# Lesson 6: Bayesian Data Analysis

## Intro to Quantified Cognition

## Lesson plan

- Deep dive into various Bayesian models of one dataset
- Explore other datasets
- Real-world data analysis in teams


In [None]:
# load matplotlib inline mode
%matplotlib inline

# import some useful libraries
import numpy as np                # numerical analysis linear algebra
import pandas as pd               # efficient tables
import matplotlib.pyplot as plt   # plotting
from scipy import stats

import pymc3 as pm
import theano.tensor as T

from sklearn import preprocessing

import dists

## Hierarchical Regression

What should we do when we have multiple groups/subjects?

Ideally we should share information across groups to inform the models fit to the individuals.

This is called multi-level or hierarchical modeling.

## Flanker dataset

We will explore a number of ways to analyze a flanker task dataset. 

You can then use these as a guide when you analyze some of the other datasets we have available.

In [None]:
# load some data
dat = pd.read_csv('data/flanker_dat.csv')

# remove nans
dat = dat[~np.isnan(dat['rt'])]

dat.head()

In [None]:
# get various ways to index the data
# see: https://scikit-learn.org/stable/modules/generated/sklearn.preprocessing.LabelEncoder.html
le = preprocessing.LabelEncoder()
subj_idx = le.fit_transform(dat['subj'])
cond_idx = le.fit_transform(dat['condition'])
n_subj = len(dat.subj.unique())
n_cond = len(dat.condition.unique())


In [None]:
# usually best to look at log rt
dat['log_rt'] = np.log(dat['rt'])

# also add in some info about where the stimuli were presented
dat['abs_x'] = np.abs(dat.loc_x)
dat['abs_y'] = np.abs(dat.loc_y)
dat['angle_rad'] = np.arctan2(dat.loc_y, dat.loc_x)
dat['angle_deg'] = dat['angle_rad']*180/np.pi
dat.groupby(['angle_deg'])['log_rt'].mean().plot()

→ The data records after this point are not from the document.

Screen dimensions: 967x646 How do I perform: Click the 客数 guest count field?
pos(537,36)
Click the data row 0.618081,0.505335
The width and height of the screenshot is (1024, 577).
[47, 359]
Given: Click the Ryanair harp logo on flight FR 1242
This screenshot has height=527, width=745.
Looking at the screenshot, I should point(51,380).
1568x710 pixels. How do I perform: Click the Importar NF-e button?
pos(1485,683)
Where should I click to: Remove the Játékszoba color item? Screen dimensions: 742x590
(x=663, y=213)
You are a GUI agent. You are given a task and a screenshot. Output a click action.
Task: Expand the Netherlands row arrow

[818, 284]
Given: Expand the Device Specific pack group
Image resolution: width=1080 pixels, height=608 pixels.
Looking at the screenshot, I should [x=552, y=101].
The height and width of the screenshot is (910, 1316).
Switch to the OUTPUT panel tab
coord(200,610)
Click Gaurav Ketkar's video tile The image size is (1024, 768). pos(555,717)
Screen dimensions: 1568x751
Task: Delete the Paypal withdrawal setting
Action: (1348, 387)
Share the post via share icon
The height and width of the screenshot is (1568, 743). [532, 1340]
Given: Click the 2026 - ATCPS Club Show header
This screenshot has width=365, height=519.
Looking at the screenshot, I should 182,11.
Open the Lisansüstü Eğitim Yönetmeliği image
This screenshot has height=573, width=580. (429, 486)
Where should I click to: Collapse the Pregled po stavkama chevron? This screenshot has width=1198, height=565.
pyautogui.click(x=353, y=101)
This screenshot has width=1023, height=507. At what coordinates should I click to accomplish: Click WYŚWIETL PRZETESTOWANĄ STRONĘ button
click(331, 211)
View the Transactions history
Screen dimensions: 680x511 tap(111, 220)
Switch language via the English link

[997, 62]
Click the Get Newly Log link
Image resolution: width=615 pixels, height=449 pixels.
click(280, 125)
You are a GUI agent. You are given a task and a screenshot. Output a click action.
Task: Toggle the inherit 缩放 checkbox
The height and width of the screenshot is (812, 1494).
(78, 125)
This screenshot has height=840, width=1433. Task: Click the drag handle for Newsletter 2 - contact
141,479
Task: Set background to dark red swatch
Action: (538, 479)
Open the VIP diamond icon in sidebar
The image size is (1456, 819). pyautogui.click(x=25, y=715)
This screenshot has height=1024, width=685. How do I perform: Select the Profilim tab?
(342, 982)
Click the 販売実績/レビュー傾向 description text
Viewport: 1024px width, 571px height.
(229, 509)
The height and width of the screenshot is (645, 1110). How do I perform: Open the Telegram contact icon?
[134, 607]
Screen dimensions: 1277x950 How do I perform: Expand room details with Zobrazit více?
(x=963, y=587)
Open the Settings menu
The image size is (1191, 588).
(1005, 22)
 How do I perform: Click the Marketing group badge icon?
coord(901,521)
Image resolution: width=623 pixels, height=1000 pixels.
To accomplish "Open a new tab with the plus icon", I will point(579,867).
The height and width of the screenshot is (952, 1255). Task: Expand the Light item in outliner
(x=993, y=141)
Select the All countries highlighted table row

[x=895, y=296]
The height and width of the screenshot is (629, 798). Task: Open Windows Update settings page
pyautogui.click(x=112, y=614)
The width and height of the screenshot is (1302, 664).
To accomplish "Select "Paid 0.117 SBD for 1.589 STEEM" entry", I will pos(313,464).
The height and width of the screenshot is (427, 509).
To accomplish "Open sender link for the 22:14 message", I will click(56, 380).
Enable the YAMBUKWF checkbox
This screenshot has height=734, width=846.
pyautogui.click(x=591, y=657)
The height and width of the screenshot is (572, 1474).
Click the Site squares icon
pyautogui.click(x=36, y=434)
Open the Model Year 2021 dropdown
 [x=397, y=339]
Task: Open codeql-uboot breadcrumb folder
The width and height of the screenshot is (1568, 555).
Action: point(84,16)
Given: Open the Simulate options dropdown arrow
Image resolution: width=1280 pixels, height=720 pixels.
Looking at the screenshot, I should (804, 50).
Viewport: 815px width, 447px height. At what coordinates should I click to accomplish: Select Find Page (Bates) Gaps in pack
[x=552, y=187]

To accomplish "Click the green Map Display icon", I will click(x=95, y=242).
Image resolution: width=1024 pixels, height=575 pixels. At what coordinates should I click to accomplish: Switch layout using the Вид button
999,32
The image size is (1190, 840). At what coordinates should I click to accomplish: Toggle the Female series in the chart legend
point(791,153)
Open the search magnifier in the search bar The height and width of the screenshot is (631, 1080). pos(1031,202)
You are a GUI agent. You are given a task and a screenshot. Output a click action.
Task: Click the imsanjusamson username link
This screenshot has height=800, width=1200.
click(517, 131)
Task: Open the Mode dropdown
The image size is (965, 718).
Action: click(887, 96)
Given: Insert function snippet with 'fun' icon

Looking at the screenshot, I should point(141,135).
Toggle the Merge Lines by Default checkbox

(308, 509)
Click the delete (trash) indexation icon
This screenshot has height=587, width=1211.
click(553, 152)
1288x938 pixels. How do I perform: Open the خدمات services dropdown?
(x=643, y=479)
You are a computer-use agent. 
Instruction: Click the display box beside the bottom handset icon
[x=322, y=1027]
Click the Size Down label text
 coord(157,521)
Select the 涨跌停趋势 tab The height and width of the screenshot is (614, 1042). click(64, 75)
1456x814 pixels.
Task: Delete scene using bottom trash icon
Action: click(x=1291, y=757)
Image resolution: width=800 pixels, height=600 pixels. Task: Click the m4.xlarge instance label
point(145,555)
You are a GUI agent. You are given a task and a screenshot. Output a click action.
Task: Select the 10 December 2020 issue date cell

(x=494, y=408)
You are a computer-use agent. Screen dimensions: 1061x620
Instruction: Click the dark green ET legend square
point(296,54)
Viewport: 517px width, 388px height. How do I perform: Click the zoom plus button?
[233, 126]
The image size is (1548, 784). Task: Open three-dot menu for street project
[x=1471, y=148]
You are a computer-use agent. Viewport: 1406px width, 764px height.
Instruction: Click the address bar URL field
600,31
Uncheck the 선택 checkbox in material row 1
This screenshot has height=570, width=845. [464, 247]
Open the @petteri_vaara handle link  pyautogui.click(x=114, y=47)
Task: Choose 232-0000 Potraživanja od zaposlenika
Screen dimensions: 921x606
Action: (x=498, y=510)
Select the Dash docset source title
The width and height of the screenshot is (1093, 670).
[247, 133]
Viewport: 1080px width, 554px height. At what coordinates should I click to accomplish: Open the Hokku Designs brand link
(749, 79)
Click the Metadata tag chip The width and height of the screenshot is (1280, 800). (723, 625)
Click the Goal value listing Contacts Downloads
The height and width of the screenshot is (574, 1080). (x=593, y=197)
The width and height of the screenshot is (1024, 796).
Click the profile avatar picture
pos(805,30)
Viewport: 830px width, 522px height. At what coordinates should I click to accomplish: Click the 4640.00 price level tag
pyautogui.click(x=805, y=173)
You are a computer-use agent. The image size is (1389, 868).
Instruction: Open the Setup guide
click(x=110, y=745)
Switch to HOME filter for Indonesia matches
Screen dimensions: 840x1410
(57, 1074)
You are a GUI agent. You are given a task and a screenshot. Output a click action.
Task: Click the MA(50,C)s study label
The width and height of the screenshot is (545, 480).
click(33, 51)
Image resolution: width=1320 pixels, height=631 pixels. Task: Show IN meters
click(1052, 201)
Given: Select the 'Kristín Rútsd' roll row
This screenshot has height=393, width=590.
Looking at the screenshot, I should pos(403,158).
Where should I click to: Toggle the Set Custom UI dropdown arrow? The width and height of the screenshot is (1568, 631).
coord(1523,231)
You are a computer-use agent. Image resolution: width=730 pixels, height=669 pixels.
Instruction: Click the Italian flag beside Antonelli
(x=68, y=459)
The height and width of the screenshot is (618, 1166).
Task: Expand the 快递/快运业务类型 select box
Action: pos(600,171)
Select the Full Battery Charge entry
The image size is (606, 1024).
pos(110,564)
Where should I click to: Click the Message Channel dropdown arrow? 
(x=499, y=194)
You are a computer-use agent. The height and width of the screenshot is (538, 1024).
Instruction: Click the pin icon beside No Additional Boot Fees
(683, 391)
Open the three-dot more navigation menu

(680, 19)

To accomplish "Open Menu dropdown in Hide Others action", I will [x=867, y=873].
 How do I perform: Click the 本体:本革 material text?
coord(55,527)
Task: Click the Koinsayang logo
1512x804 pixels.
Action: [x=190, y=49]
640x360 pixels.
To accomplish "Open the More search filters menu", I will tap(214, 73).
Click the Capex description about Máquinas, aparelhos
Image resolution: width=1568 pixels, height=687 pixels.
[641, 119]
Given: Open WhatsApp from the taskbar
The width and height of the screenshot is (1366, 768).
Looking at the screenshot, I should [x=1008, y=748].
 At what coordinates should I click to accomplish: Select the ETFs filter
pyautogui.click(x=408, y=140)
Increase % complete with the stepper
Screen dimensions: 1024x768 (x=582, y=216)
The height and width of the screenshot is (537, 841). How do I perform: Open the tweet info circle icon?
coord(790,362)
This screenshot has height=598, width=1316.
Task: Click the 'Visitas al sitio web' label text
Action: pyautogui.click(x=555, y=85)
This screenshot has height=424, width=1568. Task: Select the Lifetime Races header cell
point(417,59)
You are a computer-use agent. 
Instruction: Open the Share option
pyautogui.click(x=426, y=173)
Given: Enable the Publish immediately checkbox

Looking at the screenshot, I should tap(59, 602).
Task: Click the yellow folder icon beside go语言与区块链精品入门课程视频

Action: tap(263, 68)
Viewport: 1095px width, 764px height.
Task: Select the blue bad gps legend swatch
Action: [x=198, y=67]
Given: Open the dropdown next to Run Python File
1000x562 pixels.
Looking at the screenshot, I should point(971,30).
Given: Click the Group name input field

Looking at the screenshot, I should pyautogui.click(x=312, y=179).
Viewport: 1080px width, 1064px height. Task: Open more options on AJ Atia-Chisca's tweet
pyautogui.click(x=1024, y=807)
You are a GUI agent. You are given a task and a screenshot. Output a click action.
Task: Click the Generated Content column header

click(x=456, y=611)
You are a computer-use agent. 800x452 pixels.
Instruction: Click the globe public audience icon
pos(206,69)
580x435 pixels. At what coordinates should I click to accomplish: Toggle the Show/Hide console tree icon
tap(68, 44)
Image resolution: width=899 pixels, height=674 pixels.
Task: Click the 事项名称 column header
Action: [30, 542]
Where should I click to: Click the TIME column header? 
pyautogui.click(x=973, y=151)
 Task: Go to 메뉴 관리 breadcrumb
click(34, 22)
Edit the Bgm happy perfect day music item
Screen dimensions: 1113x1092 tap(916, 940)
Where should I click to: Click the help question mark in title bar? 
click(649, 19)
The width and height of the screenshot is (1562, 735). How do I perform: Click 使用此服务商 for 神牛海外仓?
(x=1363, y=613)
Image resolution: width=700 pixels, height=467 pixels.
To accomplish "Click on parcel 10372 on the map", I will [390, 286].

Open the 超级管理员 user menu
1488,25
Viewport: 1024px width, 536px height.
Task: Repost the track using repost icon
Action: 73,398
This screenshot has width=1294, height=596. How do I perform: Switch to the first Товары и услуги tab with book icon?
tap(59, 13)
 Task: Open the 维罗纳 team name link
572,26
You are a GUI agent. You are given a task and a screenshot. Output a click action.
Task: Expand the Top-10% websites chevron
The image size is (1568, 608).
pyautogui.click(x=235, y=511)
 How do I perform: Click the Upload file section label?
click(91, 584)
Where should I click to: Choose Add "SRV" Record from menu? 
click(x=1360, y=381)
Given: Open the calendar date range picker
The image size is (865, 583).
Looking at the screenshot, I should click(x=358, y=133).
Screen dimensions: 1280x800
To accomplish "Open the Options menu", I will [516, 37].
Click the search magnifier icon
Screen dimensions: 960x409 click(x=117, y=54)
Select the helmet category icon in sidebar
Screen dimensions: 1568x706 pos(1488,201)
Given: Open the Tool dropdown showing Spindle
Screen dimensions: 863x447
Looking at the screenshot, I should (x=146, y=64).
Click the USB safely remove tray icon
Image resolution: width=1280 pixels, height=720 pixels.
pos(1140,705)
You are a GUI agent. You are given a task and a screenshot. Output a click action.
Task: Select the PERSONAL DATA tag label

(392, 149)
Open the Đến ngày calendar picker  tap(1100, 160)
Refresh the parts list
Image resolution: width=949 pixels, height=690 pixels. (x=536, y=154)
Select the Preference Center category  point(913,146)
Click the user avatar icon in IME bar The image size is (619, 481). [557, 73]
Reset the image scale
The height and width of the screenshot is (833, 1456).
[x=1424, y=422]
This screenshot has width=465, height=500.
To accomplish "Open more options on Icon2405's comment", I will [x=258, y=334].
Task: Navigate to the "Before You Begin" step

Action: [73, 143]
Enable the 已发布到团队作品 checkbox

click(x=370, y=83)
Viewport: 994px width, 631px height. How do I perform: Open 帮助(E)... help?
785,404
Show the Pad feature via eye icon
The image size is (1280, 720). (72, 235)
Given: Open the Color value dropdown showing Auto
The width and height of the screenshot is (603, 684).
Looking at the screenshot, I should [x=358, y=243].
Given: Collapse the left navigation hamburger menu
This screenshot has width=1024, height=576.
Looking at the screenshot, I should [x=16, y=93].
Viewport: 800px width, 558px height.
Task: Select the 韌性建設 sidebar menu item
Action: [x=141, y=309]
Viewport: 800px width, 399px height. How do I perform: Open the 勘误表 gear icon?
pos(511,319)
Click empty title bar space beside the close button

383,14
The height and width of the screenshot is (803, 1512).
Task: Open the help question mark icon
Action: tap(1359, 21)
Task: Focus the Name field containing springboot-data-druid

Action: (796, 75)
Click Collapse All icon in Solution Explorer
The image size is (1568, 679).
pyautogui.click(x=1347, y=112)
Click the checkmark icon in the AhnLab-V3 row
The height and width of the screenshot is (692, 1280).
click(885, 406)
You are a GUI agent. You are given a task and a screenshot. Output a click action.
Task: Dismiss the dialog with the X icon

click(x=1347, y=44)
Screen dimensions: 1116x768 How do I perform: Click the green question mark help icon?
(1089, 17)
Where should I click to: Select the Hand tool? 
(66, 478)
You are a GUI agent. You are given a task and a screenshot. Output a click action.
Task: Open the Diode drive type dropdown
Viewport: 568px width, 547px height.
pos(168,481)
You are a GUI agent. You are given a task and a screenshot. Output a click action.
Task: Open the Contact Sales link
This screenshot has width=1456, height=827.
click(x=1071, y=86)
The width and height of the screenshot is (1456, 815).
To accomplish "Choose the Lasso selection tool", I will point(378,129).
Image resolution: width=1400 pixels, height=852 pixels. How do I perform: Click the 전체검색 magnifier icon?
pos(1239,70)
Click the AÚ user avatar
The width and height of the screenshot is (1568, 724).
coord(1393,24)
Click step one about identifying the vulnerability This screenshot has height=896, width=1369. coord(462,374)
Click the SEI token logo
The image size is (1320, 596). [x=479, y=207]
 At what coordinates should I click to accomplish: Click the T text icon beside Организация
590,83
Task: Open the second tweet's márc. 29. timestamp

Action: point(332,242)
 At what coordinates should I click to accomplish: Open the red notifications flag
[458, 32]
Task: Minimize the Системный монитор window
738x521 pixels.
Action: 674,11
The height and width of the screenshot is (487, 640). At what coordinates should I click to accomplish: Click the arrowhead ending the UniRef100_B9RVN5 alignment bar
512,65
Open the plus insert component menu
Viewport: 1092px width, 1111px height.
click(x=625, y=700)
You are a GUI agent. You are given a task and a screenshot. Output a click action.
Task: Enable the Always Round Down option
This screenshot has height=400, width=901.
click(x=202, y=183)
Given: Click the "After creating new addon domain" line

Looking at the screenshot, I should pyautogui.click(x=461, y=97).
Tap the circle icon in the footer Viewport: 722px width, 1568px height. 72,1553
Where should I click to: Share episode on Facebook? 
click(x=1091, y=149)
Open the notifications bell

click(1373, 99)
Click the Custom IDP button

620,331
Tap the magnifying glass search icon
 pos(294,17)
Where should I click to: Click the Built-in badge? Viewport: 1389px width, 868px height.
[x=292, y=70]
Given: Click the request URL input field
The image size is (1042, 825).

# show the columns we have to work with
dat.columns

In [None]:
# show how distribution of log_rts is mostly normal
plt.hist(dat['log_rt'].values, bins='auto');

## Explore effects on reaction time

In [None]:
# show overall mean log_rt for each condition
dat.groupby(['condition'])['log_rt'].mean()

In [None]:
print('Overall mean:', dat.log_rt.mean())
print('Overall std:', dat.log_rt.std())

In [None]:
# Examine gamma prior on the half cauchy scale
x = np.linspace(1, 50, 100)
plt.plot(x, np.exp(pm.Gamma.dist(.5, .5).logp(x).eval()))

### Hierarchical version of *t*-test

In [None]:
# define the hierarchical model
with pm.Model() as hierarchical_model:
    
    # hyperprior for mu
    mu_mu = pm.Normal('mu_mu', 
                        mu=dat.log_rt.mean(), 
                        sd=dat.log_rt.std()*2,
                        shape=n_cond)
    sigma_mu = pm.HalfCauchy('sigma_mu', 10, shape=n_cond)
    
    # prior on mu
    mu = pm.Normal('mu', mu_mu, sigma_mu, 
                   shape=(n_subj, n_cond))
    
    # hyperprior for sd (Gelman suggests gamma prior)
    sd_scale = pm.Gamma('sd_scale', .5, .5,
                        shape=n_cond)
    
    # prior on sd
    sd = pm.HalfCauchy('sd', sd_scale, 
                       shape=(n_subj, n_cond))
    
    # prior on df (fixed for all params)
    nu = pm.Exponential('df_minus_one', 1/29.) + 1.
    
    # likelihood
    log_rt_like = pm.StudentT('log_rt_like', 
                              mu=mu[subj_idx, cond_idx], 
                              sd=sd[subj_idx, cond_idx],
                              nu=nu,
                              observed=dat.log_rt)
    
    # save out some comparisons of interest
    mudiff01 = pm.Deterministic('mu_diff_01', mu_mu[1]-mu_mu[0])
    mudiff02 = pm.Deterministic('mu_diff_02', mu_mu[2]-mu_mu[0])
    mudiff12 = pm.Deterministic('mu_diff_12', mu_mu[2]-mu_mu[1])

In [None]:
with hierarchical_model:
    trace = pm.sample(2000, cores=2)

In [None]:
# check our traces
pm.traceplot(trace);

In [None]:
# show comparisons of interest
pm.plot_posterior(trace, varnames=['mu_diff_01', 'mu_diff_12', 'mu_diff_02'], 
                  ref_val=0.0);

### Hierarchical version of linear model

In [None]:
# ned to make a numerical condition variable
dat['num_cond'] = 0
dat.loc[dat['condition']=='=', 'num_cond'] = 1
dat.loc[dat['condition']=='~', 'num_cond'] = 2
dat.num_cond.unique()

In [None]:
# define the hierarchical model
with pm.Model() as hierarchical_linear_model:
    # Hyperpriors for group nodes
    mu_inter = pm.Normal('mu_inter', mu=dat.log_rt.mean(), sd=dat.log_rt.std()*10)
    sigma_inter = pm.HalfCauchy('sigma_inter', 10)
    
    mu_slope = pm.Normal('mu_slope', mu=0., sd=dat.log_rt.std()*10)
    sigma_slope = pm.HalfCauchy('sigma_slope', 10)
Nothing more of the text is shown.